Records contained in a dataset

+-------+

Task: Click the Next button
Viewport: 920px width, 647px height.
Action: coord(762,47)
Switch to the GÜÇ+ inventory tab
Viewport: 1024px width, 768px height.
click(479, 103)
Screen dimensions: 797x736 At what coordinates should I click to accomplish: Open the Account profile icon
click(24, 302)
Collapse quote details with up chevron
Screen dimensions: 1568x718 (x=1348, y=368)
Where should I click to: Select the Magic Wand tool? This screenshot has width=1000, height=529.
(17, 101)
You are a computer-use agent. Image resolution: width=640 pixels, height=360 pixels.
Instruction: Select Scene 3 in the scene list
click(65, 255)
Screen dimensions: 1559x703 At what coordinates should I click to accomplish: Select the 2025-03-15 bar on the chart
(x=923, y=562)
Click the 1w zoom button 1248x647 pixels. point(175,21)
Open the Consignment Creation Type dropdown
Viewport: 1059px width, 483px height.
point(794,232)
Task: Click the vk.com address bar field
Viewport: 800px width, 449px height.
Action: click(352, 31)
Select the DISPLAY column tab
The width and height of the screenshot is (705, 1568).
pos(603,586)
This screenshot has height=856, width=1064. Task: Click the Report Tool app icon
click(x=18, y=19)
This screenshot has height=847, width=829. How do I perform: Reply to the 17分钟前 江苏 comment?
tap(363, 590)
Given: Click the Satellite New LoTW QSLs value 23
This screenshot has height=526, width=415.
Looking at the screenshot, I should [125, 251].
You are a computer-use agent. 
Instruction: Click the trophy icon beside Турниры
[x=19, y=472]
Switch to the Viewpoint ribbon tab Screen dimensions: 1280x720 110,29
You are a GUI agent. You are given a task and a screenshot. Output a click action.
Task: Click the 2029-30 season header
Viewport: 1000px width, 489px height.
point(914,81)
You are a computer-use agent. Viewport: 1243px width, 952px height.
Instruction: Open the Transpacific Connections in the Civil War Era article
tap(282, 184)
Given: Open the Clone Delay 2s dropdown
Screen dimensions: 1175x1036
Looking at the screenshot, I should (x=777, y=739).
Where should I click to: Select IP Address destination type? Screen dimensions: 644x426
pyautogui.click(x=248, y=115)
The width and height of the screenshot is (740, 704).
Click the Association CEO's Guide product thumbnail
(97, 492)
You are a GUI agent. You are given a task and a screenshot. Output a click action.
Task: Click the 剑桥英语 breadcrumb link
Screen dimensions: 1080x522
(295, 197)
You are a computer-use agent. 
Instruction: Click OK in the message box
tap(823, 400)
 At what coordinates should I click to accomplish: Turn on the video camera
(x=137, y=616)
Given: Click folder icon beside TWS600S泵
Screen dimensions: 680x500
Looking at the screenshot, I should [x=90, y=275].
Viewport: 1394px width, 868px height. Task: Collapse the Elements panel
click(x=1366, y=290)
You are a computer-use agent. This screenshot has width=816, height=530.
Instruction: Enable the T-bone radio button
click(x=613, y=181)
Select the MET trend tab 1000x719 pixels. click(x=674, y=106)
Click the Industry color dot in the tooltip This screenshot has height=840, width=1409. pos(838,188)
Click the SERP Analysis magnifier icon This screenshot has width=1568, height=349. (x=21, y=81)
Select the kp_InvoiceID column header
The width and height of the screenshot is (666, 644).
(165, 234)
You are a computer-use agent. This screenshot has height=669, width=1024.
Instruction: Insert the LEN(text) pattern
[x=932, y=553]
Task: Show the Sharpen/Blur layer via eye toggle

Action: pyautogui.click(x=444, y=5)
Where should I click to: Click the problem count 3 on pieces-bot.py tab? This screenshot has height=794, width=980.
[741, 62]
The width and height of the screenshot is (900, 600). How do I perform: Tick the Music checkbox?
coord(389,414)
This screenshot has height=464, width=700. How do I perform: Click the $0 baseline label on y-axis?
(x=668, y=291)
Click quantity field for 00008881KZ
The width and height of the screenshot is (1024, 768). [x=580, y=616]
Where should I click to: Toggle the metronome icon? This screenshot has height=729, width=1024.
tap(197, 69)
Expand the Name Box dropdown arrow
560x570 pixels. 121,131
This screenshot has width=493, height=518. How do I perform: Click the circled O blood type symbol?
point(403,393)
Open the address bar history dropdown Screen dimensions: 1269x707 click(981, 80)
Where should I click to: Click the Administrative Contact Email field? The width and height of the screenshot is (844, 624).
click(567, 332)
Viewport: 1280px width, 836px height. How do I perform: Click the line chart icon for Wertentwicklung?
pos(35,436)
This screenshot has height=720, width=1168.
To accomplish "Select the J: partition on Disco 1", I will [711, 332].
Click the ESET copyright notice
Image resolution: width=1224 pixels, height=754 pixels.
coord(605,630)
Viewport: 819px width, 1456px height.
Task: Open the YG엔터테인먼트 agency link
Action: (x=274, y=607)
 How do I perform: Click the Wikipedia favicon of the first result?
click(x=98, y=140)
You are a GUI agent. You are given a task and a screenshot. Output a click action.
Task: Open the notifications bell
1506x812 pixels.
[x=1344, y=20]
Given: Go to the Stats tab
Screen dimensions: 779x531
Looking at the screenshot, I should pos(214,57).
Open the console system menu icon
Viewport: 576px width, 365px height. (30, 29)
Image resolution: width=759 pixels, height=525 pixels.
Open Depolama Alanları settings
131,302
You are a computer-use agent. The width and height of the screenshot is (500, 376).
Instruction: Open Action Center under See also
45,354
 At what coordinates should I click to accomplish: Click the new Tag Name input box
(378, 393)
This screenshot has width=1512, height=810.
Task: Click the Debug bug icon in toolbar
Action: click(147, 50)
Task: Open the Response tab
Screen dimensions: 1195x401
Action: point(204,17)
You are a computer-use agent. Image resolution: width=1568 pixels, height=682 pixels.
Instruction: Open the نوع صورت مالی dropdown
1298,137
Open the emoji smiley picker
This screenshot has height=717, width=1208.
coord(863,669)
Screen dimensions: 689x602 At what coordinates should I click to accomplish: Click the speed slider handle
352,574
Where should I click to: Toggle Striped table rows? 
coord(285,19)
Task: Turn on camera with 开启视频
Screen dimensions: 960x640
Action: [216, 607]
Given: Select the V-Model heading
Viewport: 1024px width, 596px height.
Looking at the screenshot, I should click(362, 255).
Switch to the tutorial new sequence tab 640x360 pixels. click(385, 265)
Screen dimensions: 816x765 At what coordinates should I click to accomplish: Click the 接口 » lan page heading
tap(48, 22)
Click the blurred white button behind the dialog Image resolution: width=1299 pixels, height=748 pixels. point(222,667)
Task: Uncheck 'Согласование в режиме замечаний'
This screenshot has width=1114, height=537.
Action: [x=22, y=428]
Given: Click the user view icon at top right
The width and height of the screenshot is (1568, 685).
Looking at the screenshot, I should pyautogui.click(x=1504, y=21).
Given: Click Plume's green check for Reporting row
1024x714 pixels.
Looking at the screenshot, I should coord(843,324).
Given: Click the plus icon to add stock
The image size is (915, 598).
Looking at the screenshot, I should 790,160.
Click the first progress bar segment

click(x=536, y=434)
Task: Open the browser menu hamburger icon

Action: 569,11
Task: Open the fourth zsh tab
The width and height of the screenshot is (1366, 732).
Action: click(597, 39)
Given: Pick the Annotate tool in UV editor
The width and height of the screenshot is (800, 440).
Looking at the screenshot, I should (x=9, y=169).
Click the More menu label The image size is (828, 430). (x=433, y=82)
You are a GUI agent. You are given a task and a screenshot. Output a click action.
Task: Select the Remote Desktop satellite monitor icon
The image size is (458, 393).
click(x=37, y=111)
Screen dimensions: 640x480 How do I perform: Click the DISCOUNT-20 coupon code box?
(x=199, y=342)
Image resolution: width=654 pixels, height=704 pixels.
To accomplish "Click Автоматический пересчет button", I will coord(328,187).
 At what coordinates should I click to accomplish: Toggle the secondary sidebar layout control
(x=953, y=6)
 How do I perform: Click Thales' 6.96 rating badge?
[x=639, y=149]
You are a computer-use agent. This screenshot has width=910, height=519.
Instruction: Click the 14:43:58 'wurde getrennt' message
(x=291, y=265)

+-------+

• What the task asks
All that belongs in the answer is the run of lines above from the line containing "Given: Open the Clone Delay 2s dropdown" through the line containing "The width and height of the screenshot is (740, 704).", exactly as written.

• Response to this exercise
Given: Open the Clone Delay 2s dropdown
Screen dimensions: 1175x1036
Looking at the screenshot, I should (x=777, y=739).
Where should I click to: Select IP Address destination type? Screen dimensions: 644x426
pyautogui.click(x=248, y=115)
The width and height of the screenshot is (740, 704).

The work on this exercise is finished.